The Four Horsement of the Apocalypse is a fifteenth-century engraving by German artist Albrecht Dürer. The horsemen symbolize the Conquest, War, Famine, and Death that will come with the Apocalypse.

The Second Seal (6:34) reveals the red horse, representing civil war; the third, the black horse, symbolizing famine (6:56); the fourth, the pale horse, representing the suffering that follows war and famine. The Fifth Seal to be opened by the Lamb yields a vision of the persecution of the Church throughout history and during the Last Days.

When the Sixth Seal is revealed, it displays the coming signs of a great Day of Wrath when there will be earthly upheavals, a darkened sun, stars falling from the heavens, mountains and islands removed, and more strife and revolution throughout the nations.

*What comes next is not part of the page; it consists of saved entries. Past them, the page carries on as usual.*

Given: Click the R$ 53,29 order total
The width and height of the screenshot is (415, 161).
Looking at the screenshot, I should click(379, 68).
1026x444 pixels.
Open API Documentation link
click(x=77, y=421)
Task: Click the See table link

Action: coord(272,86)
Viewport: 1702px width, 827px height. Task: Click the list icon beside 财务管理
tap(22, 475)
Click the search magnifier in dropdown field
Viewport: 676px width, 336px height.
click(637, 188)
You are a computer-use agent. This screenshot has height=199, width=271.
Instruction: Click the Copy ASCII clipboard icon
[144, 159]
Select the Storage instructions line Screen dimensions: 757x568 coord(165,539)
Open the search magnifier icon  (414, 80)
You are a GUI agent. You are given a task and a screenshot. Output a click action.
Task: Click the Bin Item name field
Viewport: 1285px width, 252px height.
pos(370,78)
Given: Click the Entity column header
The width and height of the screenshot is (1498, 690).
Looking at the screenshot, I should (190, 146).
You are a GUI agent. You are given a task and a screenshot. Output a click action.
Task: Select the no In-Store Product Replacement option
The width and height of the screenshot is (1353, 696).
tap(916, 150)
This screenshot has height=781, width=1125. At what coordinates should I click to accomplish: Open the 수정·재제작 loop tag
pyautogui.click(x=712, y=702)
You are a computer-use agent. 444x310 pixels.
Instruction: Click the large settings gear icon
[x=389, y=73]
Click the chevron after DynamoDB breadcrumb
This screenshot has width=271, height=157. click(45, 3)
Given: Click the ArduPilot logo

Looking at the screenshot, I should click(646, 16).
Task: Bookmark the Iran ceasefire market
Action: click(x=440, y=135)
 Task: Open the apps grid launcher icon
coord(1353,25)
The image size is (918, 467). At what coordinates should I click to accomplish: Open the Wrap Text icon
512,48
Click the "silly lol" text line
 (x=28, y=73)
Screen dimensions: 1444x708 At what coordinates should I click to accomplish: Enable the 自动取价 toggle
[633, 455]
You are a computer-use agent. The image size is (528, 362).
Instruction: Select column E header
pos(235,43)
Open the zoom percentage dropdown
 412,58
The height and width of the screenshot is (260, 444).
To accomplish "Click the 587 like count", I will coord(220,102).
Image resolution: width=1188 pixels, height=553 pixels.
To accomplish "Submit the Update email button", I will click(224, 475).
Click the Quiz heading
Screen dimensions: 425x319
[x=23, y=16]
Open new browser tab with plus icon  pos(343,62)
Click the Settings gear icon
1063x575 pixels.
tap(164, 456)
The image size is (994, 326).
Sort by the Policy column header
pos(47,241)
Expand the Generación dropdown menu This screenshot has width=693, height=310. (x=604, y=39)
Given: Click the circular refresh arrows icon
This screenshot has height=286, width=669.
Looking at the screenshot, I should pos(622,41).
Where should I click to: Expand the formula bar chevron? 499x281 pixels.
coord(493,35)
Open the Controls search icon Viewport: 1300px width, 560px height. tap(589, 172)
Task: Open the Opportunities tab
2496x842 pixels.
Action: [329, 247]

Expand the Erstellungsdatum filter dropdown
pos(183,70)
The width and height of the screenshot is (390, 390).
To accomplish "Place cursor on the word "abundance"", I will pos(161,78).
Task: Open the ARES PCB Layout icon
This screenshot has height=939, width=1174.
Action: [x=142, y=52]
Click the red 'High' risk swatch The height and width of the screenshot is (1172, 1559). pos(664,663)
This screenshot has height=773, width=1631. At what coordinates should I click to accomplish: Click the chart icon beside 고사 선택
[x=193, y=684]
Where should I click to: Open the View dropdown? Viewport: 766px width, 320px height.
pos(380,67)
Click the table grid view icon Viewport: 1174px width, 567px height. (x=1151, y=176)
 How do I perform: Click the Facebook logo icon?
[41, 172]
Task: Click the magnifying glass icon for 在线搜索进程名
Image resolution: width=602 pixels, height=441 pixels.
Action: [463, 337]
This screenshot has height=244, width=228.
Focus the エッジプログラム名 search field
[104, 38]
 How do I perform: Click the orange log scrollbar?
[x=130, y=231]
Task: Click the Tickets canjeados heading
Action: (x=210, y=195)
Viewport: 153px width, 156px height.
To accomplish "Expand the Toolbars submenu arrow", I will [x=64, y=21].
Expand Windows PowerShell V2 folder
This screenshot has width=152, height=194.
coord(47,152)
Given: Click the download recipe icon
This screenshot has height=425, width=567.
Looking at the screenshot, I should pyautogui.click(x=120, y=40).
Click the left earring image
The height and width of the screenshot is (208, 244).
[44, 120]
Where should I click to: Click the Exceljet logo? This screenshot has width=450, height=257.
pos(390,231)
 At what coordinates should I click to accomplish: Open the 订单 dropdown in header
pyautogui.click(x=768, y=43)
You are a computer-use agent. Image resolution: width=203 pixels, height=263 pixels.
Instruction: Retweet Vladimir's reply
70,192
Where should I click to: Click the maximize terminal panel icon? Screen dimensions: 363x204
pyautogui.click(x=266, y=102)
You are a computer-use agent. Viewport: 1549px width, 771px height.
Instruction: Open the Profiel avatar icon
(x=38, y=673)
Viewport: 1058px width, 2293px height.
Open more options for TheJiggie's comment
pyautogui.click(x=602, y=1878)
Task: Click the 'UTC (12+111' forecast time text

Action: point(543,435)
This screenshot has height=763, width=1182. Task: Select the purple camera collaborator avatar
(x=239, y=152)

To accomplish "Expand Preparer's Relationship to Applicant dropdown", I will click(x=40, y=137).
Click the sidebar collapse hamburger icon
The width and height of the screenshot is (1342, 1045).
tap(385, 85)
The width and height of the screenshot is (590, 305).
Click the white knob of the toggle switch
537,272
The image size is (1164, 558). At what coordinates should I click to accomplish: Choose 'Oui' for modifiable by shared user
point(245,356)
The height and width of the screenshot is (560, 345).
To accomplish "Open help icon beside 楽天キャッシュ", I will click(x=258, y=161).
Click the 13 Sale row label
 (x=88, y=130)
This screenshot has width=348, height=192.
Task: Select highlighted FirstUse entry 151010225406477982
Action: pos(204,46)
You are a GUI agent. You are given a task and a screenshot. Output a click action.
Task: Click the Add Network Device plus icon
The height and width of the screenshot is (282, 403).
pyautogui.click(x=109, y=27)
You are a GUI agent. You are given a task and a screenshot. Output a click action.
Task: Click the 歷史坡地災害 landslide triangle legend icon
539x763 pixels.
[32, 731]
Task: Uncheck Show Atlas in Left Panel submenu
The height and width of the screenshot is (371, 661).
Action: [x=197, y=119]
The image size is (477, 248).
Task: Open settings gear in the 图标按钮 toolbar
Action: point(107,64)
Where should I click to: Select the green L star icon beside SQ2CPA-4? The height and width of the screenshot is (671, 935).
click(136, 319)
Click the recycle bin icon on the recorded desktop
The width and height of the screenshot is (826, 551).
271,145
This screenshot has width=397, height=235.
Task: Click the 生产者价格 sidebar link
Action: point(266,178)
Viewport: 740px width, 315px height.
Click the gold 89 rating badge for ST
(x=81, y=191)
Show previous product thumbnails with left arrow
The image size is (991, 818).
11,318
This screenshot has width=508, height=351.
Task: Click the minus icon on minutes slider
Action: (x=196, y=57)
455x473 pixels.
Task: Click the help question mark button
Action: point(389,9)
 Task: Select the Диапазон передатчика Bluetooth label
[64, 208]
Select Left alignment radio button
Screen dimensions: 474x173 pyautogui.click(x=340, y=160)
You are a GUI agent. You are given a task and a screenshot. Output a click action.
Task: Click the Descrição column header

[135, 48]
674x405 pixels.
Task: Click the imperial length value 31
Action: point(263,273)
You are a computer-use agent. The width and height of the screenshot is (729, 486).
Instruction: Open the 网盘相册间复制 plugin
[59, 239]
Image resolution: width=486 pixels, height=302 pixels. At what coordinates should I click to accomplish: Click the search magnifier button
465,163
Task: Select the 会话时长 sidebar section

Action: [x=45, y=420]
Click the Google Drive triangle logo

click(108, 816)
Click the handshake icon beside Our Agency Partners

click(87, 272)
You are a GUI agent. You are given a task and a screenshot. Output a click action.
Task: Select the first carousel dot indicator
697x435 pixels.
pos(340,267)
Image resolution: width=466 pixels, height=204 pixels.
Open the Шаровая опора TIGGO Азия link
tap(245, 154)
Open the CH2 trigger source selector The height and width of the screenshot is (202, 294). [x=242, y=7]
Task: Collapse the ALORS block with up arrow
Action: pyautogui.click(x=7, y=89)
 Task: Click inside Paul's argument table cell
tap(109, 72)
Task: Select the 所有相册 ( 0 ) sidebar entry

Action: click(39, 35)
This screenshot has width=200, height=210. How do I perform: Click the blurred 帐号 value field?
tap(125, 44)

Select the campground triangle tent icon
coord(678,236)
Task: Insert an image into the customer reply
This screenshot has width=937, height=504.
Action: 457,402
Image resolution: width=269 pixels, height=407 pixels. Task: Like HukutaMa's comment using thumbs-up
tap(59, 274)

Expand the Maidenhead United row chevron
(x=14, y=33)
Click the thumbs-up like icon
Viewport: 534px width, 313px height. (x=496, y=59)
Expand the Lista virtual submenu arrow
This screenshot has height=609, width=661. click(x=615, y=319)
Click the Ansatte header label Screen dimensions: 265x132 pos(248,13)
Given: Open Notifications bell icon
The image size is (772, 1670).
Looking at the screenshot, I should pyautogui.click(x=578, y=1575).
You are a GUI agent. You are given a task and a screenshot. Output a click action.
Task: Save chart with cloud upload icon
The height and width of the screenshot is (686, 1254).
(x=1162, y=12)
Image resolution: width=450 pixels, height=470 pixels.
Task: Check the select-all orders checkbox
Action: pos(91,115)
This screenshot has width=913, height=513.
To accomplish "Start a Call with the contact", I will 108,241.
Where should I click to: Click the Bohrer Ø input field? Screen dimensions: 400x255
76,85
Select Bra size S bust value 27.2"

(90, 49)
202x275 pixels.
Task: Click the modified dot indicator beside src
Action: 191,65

The Seventh and final Seal releases seven trumpets that sound the triumphant blast signaling the approach of the final and everlasting victory of Christ over the Kingdoms of the World.

Rising out of the abyss to block Christ’s triumph at Armageddon is a monstrous army of demons, some resembling locusts and scorpions, others a repulsive mixture of human, horse, and lion. This motley crew of hideous demons is soon joined by 200,000 serpentine-leonine horsemen capable of belching fire, smoke, and brimstone. Led by Satan, the once-trusted angel who led the rebellion against God in Heaven, the Prince of the World sets his legions upon the faithful to make their lives as miserable as possible in the End-Time.

To make matters even more complex for those who serve God, the greatest monster of all time, the Antichrist, appears on the scene pretending to be the Lamb, the Messiah. John the Revelator is told that this man, this Beast in lamb’s clothing, can be recognized by a name, the letters of which, when regarded as numbers, total 666.

Although the term Antichrist is frequently used by those Christians who adhere to the New Testament book of Revelation as a literal guide to the time of the End of Days, which they feel is upon us, the word is nowhere to be found within its text. It is, however, very likely from the apostle John that we first learn of the Antichrist. In 1 John 2:18, he declares that the enemy of Christ has manifested and that many false teachers have infiltrated the Christian ranks, and in 2 John, verse 7 he declares that there are many deceivers already at work among the faithful.

At last Christ and his angelic armies of light destroy the forces of darkness at Armageddon in the final battle of good versus evil. Babylon, the False Prophet, and the Beast (the Antichrist) are dispatched to their doom, and Satan, the Dragon, is bound in a pit for a thousand years. With Satan imprisoned and chained, the millennium, the Thousand Years of peace and harmony, begins.

Although Christ’s Second Coming is said to be mentioned over 300 times in the New Testament, the only references to the millennium are found in Revelation 20:27. Christian scholars disagree whether or not there will be an initial resurrection of the dead just at the advent of the millennium and a second one a thousand years later, immediately prior to the Final Day of Judgment.

For some rather incomprehensible reason, Satan is released from the pit at the conclusion of the millennium; and true to his nature, he makes a furious attempt to regain his earthly kingdom. His former allies, The Beast (the Antichrist), the False Prophet, and the hordes of Babylon, were destroyed at Armageddon, but there were some demons who escaped annihilation at the great battle who stand ready to serve their master. In addition to these evil creatures, Satan summons Gog and his armies of the Magog nations to join them in attacking the saints and the righteous followers of God. Although the vast multitude of vile and wicked servants of evil and grotesque monsters quickly surrounds the godly men and women, God’s patience with the rebellious angel has come to an end. Fire blasts down from Heaven, engulfing and destroying the satanic legions and the armies of Gog and Magog. Satan himself is sent to spend the rest of eternity in a lake of fire.